Ramón Valdez Cora, el sicario y ex policía que tiñó de sangre el Congreso de la Nación
Fuente: telam
Por Ricardo Ragendorfer09-09-2022 | 10:16 Asesinato en el Senado. Ilustración de Osvaldo Révora. Aquella vez el “chumbo” no falló. Pero el sicario se equivocó de blanco: en vez de matar al senador Lisandro de la Torre, envió al Más Allá a su discípulo, el senador electo Enzo Bordabehere. Una confusión del momento. Tal error no impidió que Ramón Valdez Cora se convirtiera en un símbolo de la violencia política durante la Década Infame.
Tal vez su biografía hubiese sido otra de no rubricarse, el 1º de mayo de 1933, el tratado Roca-Runciman, por el cual Gran Bretaña se comprometía a mantener el volumen de las importaciones de carnes argentinas en condiciones similares a las que gozaba Canadá, Australia y Nueva Zelanda. A cambio de ello, la “dictadura constitucional” del general Agustín Pedro Justo otorgaba a los frigoríficos ingleses y norteamericanos el monopolio de las exportaciones en el rubro, además de ventajas comerciales, aduaneras y tarifarias.
Un año y medio después, a instancias del demócrata-progresista De la Torre, el Senado creó una Comisión Investigadora del comercio de las carnes. Y el 23 de julio de 1935 –después de un alegato que le insumió cinco sesiones previas–, éste comenzó a exponer su conclusión.
Es en ese preciso momento cuando Valdez Cora entró a la Historia por la puerta de servicio.
Retrato de un asesino
La reconstrucción policial del momento posterior a los 4 disparos de Valdez Cora. A partir del golpe de Estado de 1930, aquel sujeto sintió que la vida le sonreía. En mérito a su modesto aporte al asunto –haber integrado un grupo de choque del Partido Conservador que apoyó el derrocamiento de Hipólito Yrigoyen– lo premiaron con un cargo: comisario de la Policía de Buenos Aires.
Poco después fue expulsado de la fuerza. Un contratiempo que él trató de revertir apelando a sus padrinos políticos. Pero, invariablemente, la respuesta fue:
– ¡Imposible, Ramón! No dejaste cagada por hacer.
Los punteros del comité provincial del partido no exageraban, ya que la carrera policíaca del tipo estuvo signada por el ejercicio constante de apremios ilegales, del abuso de poder y del cobro de coimas, entre otras inconductas.
De manera que fue en busca de mejores horizontes a la Capital, aunque sin desvincularse del Partido, cuyos dirigentes porteños lo confinaron a tareas menores y mal pagas: mandadero, guardaespaldas y matón ocasional.
A los 42 años, casado con una mujer sumisa y padre de una adolescente a las que molía a golpes, Ramón fijo con ellas domicilio en un “llotivenco” del barrio de Boedo cuyos alquileres impagos se acumulaban.
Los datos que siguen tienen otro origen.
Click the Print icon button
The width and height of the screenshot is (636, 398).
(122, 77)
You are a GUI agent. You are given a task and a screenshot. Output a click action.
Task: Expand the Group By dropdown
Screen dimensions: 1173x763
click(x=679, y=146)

Mientras tanto, su alcoholismo se acrecentaba a la par de los problemas económicos. Un estrés que solía mitigar con visitas frecuentes a un burdel de la calle Junín.
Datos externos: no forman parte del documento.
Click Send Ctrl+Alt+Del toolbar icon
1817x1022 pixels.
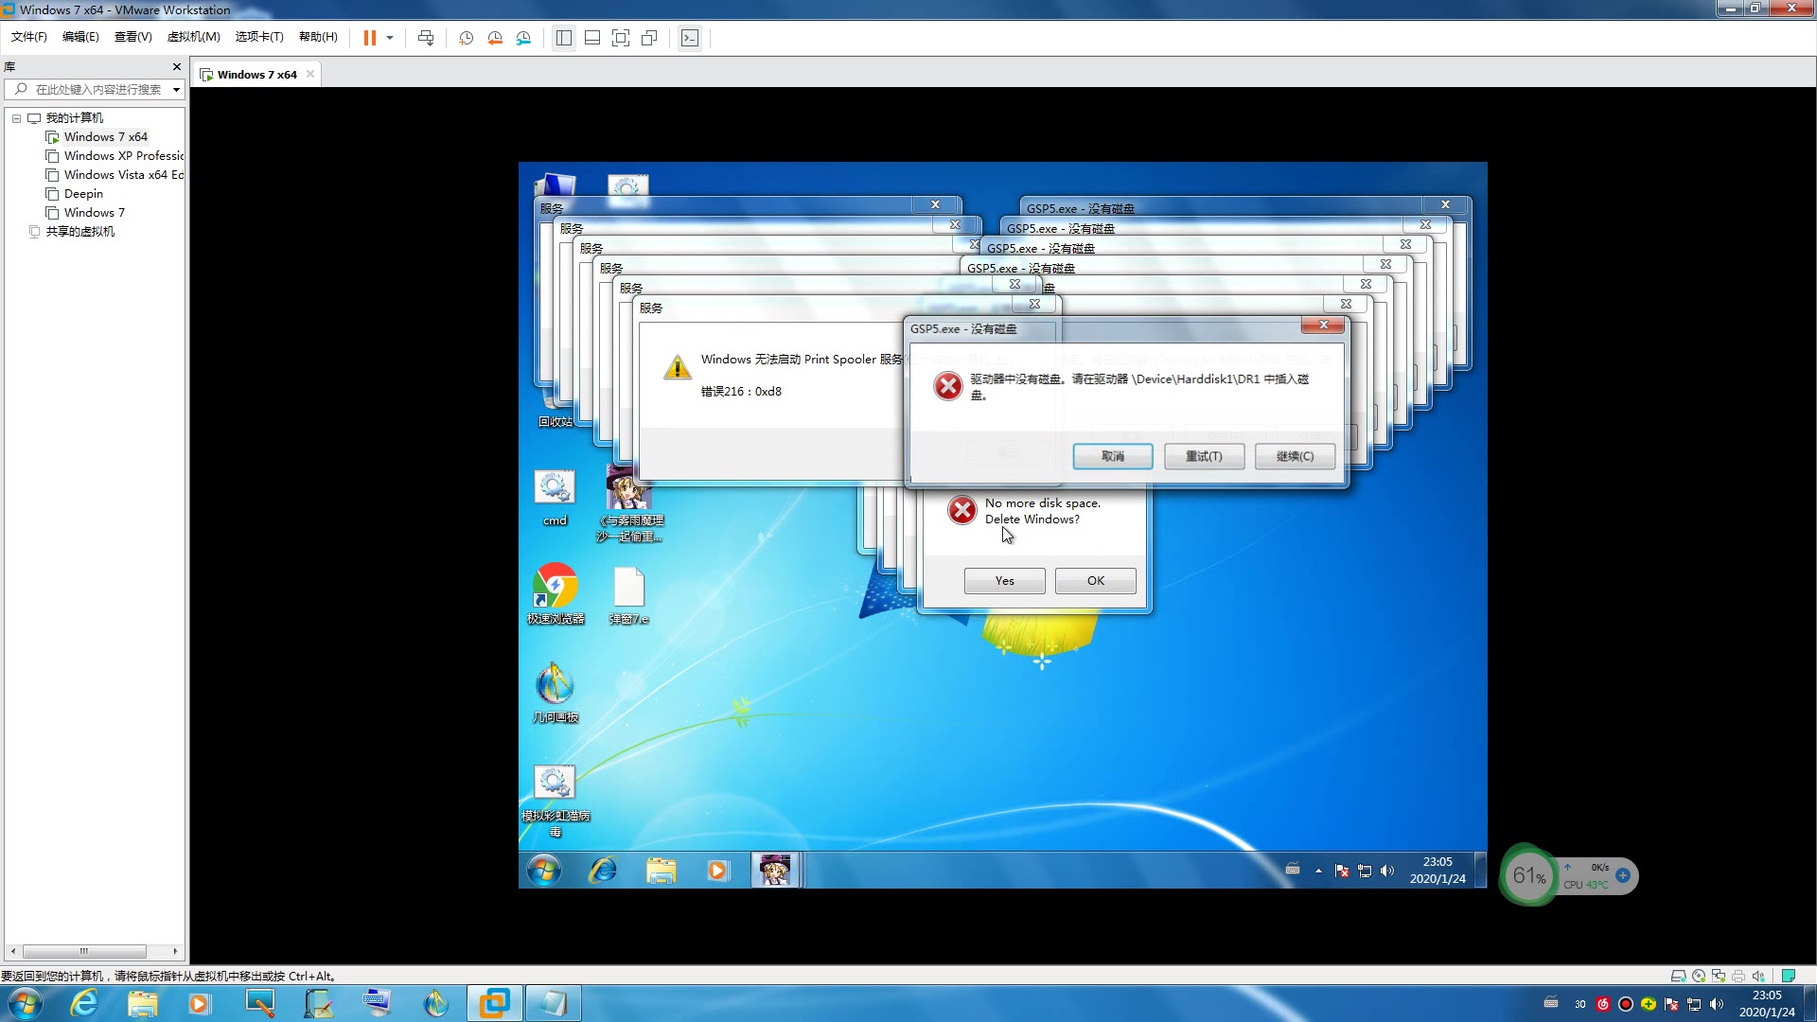click(x=426, y=38)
Dicho sea de paso, allí abonaba sus consumos con la falsa promesa de interceder ante el Gobierno –presionado por la Iglesia para proscribir tanto la trata de “blancas” como el ejercicio mismo de la prostitución–, y así evitar su clausura, en base a los “contactos” oficiales que presumía tener. También le arrancaba algunos billetes a la “madama” del lugar con el propósito –decía– de “acomodar” al funcionario de turno.
Sin embargo, ese tráfico imaginario de influencias no solo se limitaba al mencionado templo del placer sino que además lo esgrimía, por caso, ente el encargado del “llotivenco”, aplazando así su deuda con la ilusoria promesa de conseguirle empleo al hijo. Por temporadas, tales triquiñuelas constituían su único medio de vida.
En medio de aquellos avatares, Valdez Cora siempre calzaba una pistola Webley calibre 32. Era la prolongación de su ser. Y ante toda desavenencia con el prójimo, no dudaba en desenfundarla.
Ese hombre era un polvorín a punto de estallar. De hecho, los jerarcas del Partido lo evitaban, salvo cuando su ominosa intervención en algún temita era estrictamente necesaria. Y ello, de tanto en tanto, solía ocurrir.